ESERCIZI
**a.** Nell'articolo su Erdogan, con quale sigla viene indicato l'esercito curdo siriano?
**b.** Porta avanti l'articolo su Erdogan, riprendendo subito dopo la sua ultima frase.

ESTRATTO FORNITO
※

Il destino del Sultano è segnato

di Michael Collins

Tradotto da Mario B.

 

I tentativi del Presidente Turco Recep Teyyp Erdogan di demonizzare l’YPG, l’esercito Curdo Siriano, e di minacciare e intimorire gli Stati Uniti stanno avendo l’effetto finale di creare un potente movimento volto alla sua rimozione, basato sulla motivazione che in questo modo l’opinione pubblica negli Stati Uniti e in Europa dimenticherebbe chi sono i veri colpevoli nel tragico attacco alla Siria e focalizzerebbe la propria attenzione sulle accuse di genocidio sollevate contro l’ISIS. L’accusa di genocidio sarebbe collegata a Erdogan come risultato del suo documentato supporto all’ISIS, e alla fine segnerebbe il suo crescente ruolo dittatoriale in Turchia. Anziché distogliere l’attenzione dei Turchi dai suoi crimini e dalla propria enorme negligenza come mezzo per mantenere il proprio potere, la punizione che Erdogan sta riservando a i Curdi e, in modo più significativo, il suo tentativo di ricatto nei confronti degli USA provocherà la sua condanna in un futuro prossimo.

※

MATERIALE FORNITO
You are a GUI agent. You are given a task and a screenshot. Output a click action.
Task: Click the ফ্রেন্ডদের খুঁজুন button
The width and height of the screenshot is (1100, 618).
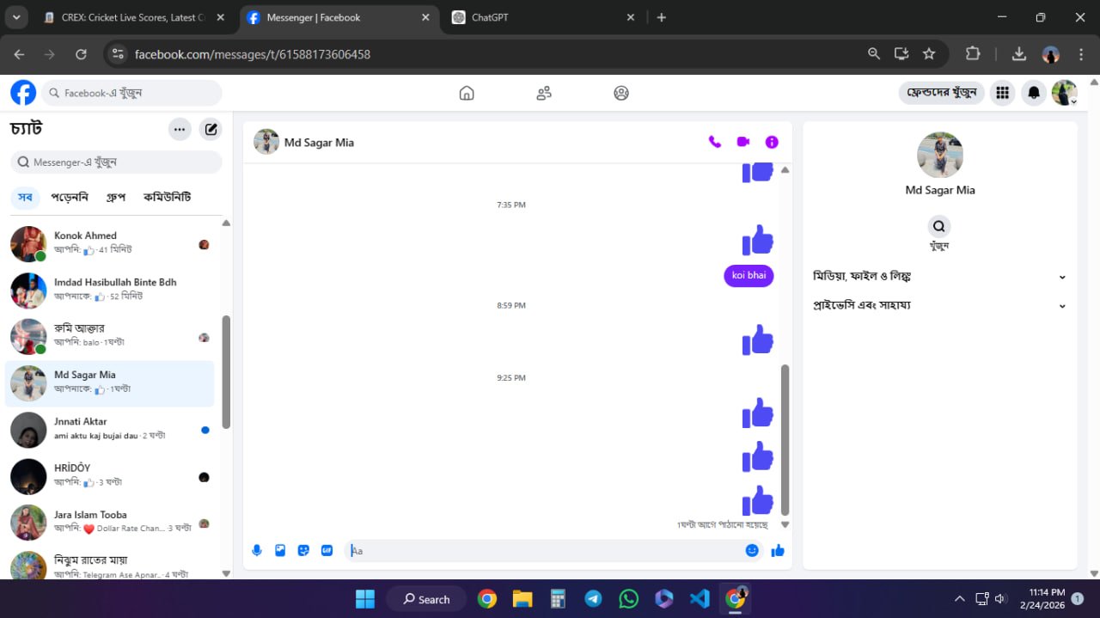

※

RISPOSTE PER ESERCIZIO
**a.** YPG.

**b.**
 

Erdogan si sta scatenando in tutte le direzioni in un momento in cui percepisce il crollo dei ribelli siriani che avevano avuto il suo pieno sostegno, ISIS compresa. La rabbia del presidente nei confronti degli Stati Uniti è contemporaneamente inattesa e pericolosa. Per settimane, Erdogan si è opposto al sostegno USA per l’YPG, l’esercito curdo siriano che controlla quasi completamente la regione siriana al confine con la Turchia.

La scintilla che ha fatto perdere le staffe ad Erdogan è scoccata una decina di giorni prima dell’inizio della conferenza di pace di Monaco, voluta da USA e Russia, riguardante il conflitto siriano. L’YPG e l’Esercito Arabo Siriano sono le due sole grandi forze di terra che combattono l’ISIS. Anche se l’YPG avrebbe dovuto essere invitata alla conferenza di Monaco, gli USA hanno accontentato Erdogan escludendola dall’elenco delle fazioni invitate.

All’incirca nello stesso momento in cui l’YPG veniva tagliato fuori dalla conferenza di Monaco, la Casa Bianca mandava Brett McGurk, “inviato del Presidente Barack Obama presso la coalizione internazionale che combatte l’IS in Siria e in Iraq”, a fare visita alle forze curdo siriane a Kobani, in Siria. Funzionari francesi e inglesi hanno viaggiato assieme a McGurk. L’inviato ha espresso l’ammirazione e il sostegno USA nei confronti degli sforzi dell’YPG. Diversamente da Erdogan e dal suo ministro degli esteri, i Curdi hanno dato il benvenuto a braccia aperte alla delegazione e hanno potuto discutere delle loro preoccupazioni dovute al fatto di essere stati lasciati fuori dagli incontri di Monaco.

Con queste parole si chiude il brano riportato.